Nor could I actually prove that I was once registered in the Selective Service, back in the day when every red-blooded American kid over the age of 18 was eligible — I always loved that word — for the draft. Remember that? You walked off the stage at your high school graduation and could just as easily walk into an army barracks. Canada never looked so good.

A driver’s license, according to some, doesn’t count, since naturalized citizens can get one. But still, your birthday does appear near the bottom (at least in California) and it can be used as official I.D. with the TSA boys at the airport.

I do have one of those, along with a passport, which, it turns out, does not require a birth certificate if you have a certification of naturalization. But new requirements that became effective on the 1st of this month have made it a little tougher for the first one.

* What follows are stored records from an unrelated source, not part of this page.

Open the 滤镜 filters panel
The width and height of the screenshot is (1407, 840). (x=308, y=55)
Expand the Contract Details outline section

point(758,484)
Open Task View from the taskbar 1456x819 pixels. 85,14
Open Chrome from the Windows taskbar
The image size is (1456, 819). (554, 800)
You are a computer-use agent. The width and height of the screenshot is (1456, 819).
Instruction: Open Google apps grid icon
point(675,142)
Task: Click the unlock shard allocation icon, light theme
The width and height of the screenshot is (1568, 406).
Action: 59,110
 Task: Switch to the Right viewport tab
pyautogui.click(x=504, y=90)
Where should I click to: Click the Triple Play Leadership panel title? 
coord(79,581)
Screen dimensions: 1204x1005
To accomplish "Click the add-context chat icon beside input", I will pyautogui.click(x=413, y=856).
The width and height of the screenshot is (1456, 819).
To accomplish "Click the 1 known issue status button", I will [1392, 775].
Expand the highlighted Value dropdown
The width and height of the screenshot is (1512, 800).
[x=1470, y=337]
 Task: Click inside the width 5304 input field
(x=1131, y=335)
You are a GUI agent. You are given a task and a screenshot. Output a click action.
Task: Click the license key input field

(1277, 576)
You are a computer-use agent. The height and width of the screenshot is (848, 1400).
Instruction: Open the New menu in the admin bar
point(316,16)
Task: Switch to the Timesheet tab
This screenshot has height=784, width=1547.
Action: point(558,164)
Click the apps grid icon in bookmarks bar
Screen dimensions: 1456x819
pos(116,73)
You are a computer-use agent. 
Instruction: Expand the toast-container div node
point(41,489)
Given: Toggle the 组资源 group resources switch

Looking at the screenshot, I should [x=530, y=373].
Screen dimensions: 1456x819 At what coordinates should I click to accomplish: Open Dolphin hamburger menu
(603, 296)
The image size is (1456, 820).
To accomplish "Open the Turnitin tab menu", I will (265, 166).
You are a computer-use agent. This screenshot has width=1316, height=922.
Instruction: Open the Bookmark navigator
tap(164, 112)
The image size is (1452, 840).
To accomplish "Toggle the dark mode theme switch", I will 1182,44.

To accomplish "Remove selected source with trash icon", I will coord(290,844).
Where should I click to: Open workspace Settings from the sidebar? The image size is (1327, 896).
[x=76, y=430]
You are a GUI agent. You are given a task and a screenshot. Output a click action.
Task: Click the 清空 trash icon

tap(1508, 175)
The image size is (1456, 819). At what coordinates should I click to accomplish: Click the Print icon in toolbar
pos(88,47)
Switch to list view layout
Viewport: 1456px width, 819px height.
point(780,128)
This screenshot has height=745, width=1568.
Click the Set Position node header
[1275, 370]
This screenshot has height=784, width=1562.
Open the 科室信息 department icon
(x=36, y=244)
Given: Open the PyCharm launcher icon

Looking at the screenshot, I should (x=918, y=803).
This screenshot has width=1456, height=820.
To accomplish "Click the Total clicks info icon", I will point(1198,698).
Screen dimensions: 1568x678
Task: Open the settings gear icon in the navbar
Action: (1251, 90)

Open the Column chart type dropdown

And there are more that we all get over time, including diplomas, religious recognitions, social markers, professional awards, sports kudos and so forth. The point, however, is that we almost never have to produce same unless we’re traveling, which include a driver’s license or a passport. To date, I have never been asked to show a birth certificate, a Social Security card, any kind of diploma, or other legal documents. Like most people, my integrity is assumed.

Too true: If you get busted while inventing your own speed limit, the cop is gonna want to see if you’re legally allowed to drive your car, and now, if you’ve taken the time get some insurance. That’s never a surprise. You’d be amazed if he didn’t ask. But just imagine if you were applying for a job and the prospective employer demanded that you bring your birth certificate with you, as well as transcripts of your high school grades. You’d sue, and you’d win. Worse, what if your employer — or a neighborhood “involved citizen” — asked for that information after you’d been on the job for a couple of years? Again, you’d sue, and again, you’d win.

What if you were the president, and, of course, were white? Can you even imagine such a thing happening? You sue, and Fort Knox would be yours.